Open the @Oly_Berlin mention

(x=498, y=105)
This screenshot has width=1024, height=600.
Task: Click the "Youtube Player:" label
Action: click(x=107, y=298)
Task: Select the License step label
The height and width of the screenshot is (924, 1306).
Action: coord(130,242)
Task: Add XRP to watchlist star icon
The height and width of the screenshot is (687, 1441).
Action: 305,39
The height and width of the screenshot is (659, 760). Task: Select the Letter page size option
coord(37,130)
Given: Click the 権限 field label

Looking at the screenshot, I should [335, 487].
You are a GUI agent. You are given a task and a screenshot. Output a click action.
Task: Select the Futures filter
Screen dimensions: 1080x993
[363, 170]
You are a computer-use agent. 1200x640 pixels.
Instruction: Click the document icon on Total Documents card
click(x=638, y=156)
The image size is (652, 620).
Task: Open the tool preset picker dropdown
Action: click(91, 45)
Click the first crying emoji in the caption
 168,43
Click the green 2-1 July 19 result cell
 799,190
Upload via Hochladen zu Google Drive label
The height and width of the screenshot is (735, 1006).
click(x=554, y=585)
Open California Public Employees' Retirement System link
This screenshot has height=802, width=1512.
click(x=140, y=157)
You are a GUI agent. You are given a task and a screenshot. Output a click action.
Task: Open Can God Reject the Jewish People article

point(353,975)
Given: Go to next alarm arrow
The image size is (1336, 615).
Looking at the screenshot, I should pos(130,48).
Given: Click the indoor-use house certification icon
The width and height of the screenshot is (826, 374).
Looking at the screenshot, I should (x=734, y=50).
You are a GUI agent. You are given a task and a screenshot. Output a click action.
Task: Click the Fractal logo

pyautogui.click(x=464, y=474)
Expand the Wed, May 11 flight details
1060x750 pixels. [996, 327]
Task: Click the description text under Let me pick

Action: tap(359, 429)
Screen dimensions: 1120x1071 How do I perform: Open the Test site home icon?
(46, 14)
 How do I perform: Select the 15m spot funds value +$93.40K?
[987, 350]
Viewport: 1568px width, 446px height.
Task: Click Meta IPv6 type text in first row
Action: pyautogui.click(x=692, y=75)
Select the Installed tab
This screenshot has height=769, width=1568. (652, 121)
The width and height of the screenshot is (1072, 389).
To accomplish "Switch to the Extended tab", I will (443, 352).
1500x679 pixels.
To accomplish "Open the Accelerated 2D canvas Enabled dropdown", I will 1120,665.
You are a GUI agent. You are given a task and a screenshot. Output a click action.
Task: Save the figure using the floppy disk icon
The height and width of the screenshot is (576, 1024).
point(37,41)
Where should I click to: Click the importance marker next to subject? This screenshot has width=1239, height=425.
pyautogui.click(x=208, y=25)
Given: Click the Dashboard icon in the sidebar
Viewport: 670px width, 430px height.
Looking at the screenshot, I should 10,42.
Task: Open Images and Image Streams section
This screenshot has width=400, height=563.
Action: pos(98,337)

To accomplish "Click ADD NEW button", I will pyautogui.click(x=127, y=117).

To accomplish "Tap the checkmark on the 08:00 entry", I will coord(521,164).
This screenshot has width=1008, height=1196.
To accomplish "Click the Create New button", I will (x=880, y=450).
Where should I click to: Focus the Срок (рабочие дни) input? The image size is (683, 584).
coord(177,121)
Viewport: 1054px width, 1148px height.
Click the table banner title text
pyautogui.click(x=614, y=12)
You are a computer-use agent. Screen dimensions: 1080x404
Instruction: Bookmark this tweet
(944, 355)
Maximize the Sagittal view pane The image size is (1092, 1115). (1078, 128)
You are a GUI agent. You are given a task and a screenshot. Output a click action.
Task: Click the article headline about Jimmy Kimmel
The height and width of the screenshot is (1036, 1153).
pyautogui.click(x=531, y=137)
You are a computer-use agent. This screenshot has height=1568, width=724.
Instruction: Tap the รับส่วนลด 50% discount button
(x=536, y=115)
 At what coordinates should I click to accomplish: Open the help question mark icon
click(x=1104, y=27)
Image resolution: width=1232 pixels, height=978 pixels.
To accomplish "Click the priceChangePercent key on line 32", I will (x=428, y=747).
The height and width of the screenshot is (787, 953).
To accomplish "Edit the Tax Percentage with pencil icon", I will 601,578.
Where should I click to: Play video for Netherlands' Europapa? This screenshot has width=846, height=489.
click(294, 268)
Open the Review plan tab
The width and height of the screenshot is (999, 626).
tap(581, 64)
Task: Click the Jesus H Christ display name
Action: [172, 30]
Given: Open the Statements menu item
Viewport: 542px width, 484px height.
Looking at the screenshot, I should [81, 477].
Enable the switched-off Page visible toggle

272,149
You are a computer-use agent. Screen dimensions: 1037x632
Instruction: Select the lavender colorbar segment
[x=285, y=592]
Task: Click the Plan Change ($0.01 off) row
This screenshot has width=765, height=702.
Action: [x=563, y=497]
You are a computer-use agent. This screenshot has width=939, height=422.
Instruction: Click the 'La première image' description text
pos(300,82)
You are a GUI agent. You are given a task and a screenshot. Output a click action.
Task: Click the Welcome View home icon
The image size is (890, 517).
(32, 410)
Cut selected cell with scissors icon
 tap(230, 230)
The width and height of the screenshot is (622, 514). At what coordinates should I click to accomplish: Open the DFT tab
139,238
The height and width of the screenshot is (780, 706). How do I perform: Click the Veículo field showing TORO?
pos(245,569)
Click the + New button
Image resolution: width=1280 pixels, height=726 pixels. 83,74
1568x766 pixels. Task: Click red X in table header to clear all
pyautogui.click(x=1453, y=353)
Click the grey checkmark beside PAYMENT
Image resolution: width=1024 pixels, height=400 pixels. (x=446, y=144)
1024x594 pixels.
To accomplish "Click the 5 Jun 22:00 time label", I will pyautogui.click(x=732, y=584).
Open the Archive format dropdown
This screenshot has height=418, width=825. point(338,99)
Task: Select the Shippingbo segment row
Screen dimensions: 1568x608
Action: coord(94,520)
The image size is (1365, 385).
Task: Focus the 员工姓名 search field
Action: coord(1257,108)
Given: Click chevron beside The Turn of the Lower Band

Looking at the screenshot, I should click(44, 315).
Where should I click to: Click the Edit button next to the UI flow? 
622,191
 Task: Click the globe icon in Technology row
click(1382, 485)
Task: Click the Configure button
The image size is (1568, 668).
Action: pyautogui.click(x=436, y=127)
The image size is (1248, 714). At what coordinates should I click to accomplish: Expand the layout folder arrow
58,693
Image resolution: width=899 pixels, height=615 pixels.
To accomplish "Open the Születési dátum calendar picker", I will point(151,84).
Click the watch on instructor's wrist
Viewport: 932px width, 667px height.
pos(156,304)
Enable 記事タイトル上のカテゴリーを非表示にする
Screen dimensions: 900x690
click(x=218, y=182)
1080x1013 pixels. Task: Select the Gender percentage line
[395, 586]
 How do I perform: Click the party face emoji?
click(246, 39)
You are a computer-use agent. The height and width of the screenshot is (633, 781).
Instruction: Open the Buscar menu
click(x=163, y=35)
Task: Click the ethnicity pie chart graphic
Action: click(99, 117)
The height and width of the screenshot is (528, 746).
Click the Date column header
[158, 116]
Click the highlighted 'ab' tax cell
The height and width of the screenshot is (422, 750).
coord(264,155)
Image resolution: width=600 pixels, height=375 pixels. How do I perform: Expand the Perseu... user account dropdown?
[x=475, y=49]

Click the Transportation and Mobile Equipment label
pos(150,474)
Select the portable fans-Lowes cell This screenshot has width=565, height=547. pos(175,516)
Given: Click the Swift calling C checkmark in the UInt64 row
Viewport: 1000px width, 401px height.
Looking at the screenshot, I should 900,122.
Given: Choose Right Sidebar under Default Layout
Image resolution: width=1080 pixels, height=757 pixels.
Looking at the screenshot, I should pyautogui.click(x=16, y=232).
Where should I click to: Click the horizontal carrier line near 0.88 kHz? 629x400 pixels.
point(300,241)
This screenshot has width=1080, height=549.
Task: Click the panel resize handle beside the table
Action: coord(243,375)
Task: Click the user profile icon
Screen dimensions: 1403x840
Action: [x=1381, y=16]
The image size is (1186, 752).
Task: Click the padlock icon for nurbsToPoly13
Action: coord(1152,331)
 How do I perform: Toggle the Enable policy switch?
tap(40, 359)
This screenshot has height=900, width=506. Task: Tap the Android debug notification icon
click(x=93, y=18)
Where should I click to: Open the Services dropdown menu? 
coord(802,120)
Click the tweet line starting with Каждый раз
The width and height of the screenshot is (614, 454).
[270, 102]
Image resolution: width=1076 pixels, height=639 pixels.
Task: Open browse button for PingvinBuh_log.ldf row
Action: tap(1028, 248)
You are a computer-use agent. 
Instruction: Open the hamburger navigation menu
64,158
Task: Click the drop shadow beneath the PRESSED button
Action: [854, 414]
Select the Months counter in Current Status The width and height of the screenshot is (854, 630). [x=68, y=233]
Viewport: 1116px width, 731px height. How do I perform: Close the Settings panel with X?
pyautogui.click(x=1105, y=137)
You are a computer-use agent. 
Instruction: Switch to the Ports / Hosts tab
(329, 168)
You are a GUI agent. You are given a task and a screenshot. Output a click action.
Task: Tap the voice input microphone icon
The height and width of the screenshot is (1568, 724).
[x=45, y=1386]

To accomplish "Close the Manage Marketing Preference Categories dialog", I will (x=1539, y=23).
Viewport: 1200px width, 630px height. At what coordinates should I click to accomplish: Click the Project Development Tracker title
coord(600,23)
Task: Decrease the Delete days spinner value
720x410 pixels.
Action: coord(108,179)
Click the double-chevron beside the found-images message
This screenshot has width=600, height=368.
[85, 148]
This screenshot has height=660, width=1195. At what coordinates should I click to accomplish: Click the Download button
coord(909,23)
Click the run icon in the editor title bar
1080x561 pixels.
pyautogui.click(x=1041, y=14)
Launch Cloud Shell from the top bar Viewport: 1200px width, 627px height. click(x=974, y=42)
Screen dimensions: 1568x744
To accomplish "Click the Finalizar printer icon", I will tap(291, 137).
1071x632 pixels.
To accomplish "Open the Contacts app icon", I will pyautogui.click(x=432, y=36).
● ● ● ●
> WHAT YOU ARE ASKED TO DO: Show every line from the entries above in which the word "computer" appears.

> TASK RESULT:
You are a computer-use agent. 1200x640 pixels.
You are a computer-use agent. Screen dimensions: 1080x404
You are a computer-use agent. This screenshot has height=1568, width=724.
You are a computer-use agent. Screen dimensions: 1037x632
You are a computer-use agent. This screenshot has width=939, height=422.
You are a computer-use agent. The height and width of the screenshot is (633, 781).
You are a computer-use agent. 
You are a computer-use agent. 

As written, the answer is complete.